Goal:
Repeat the lines of the listing below verbatim, taking the stretch from the line containing "This screenshot has width=401, height=235." through the line containing "Mute Track 2", with both of those lines included.

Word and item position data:

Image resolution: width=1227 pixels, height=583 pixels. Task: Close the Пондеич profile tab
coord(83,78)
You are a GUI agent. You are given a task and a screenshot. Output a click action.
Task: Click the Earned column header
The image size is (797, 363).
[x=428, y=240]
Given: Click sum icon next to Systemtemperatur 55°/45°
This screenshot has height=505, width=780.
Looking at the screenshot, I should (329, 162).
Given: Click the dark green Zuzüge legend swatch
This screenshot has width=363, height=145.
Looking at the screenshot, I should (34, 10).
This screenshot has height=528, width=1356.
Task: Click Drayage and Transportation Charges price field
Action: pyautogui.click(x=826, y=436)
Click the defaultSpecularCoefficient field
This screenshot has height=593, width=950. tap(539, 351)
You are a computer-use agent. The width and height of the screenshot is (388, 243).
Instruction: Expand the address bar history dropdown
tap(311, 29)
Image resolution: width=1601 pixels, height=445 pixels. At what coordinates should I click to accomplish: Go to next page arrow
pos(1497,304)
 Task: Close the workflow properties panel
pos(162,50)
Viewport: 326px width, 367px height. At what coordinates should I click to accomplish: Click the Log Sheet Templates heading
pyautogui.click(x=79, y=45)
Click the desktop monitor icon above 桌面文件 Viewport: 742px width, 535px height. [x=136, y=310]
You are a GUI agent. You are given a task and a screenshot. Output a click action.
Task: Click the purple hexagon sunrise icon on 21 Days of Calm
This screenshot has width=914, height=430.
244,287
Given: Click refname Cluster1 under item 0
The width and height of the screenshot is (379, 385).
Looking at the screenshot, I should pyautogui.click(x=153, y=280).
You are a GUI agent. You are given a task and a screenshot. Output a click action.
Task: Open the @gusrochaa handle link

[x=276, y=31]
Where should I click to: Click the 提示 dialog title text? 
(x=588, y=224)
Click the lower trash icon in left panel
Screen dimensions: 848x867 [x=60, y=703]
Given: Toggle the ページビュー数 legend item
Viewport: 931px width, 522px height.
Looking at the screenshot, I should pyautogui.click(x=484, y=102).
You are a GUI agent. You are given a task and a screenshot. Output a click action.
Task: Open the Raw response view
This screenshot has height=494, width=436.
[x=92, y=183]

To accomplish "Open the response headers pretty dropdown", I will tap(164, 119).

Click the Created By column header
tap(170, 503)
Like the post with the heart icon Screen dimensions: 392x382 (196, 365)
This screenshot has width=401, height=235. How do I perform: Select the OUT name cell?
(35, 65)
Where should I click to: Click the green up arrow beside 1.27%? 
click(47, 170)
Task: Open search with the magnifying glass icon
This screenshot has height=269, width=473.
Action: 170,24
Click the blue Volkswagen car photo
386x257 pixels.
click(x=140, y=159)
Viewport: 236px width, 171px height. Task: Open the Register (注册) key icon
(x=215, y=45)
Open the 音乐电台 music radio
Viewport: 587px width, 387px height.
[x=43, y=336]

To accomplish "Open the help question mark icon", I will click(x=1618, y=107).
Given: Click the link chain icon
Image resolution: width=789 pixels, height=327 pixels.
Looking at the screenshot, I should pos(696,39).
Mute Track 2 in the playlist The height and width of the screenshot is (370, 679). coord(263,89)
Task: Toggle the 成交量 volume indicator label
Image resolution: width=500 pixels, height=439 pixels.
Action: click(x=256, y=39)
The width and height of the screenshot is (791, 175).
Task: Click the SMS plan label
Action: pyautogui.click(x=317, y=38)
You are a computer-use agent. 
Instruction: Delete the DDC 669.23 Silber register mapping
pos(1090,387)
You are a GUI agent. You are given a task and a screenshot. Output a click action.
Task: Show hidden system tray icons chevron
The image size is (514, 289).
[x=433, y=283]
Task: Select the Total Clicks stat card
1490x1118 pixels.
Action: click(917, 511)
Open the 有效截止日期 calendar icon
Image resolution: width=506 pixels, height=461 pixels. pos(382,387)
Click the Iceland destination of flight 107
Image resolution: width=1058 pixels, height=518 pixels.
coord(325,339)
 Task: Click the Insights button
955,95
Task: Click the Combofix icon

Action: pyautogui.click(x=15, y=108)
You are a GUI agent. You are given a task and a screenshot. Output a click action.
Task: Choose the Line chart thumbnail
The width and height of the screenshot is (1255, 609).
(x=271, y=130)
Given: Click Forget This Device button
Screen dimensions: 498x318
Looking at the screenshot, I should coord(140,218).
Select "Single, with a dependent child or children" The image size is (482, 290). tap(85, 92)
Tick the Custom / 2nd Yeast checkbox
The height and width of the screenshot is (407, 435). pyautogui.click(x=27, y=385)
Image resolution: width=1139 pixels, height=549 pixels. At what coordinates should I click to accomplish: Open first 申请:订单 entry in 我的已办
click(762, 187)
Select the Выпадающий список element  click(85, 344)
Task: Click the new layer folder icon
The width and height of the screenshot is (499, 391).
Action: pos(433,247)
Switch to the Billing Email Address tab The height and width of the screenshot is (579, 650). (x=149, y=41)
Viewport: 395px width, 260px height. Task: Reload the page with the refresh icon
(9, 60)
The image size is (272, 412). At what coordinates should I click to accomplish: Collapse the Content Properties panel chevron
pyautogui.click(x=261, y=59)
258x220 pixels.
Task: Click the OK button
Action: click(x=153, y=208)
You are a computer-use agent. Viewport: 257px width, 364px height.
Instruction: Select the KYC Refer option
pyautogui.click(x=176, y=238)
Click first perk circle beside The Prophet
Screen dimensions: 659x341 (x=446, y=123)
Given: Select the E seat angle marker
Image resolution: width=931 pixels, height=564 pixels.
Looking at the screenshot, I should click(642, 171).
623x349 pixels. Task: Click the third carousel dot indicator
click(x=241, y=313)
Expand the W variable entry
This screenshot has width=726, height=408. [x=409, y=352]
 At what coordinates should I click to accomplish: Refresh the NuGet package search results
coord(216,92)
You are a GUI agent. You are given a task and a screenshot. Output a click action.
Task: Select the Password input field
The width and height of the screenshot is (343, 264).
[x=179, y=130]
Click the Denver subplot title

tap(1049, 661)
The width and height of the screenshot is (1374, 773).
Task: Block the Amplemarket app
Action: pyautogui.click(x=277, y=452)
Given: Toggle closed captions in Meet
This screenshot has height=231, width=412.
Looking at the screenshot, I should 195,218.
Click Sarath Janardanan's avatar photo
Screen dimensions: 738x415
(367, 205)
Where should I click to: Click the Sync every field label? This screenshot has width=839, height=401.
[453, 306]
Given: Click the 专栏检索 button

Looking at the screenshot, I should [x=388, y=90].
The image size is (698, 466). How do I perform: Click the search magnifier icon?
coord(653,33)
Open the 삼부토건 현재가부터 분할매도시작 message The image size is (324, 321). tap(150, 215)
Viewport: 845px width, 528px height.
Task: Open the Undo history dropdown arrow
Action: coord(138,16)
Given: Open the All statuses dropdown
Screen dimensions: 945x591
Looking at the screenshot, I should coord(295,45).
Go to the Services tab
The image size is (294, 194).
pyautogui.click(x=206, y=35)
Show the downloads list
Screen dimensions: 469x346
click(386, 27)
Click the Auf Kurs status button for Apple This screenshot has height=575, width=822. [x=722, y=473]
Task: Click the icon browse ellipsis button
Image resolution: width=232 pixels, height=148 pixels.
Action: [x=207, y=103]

Answer to this problem:
This screenshot has width=401, height=235. How do I perform: Select the OUT name cell?
(35, 65)
Where should I click to: Click the green up arrow beside 1.27%? 
click(47, 170)
Task: Open search with the magnifying glass icon
This screenshot has height=269, width=473.
Action: 170,24
Click the blue Volkswagen car photo
386x257 pixels.
click(x=140, y=159)
Viewport: 236px width, 171px height. Task: Open the Register (注册) key icon
(x=215, y=45)
Open the 音乐电台 music radio
Viewport: 587px width, 387px height.
[x=43, y=336]

To accomplish "Open the help question mark icon", I will click(x=1618, y=107).
Given: Click the link chain icon
Image resolution: width=789 pixels, height=327 pixels.
Looking at the screenshot, I should pos(696,39).
Mute Track 2 in the playlist The height and width of the screenshot is (370, 679). coord(263,89)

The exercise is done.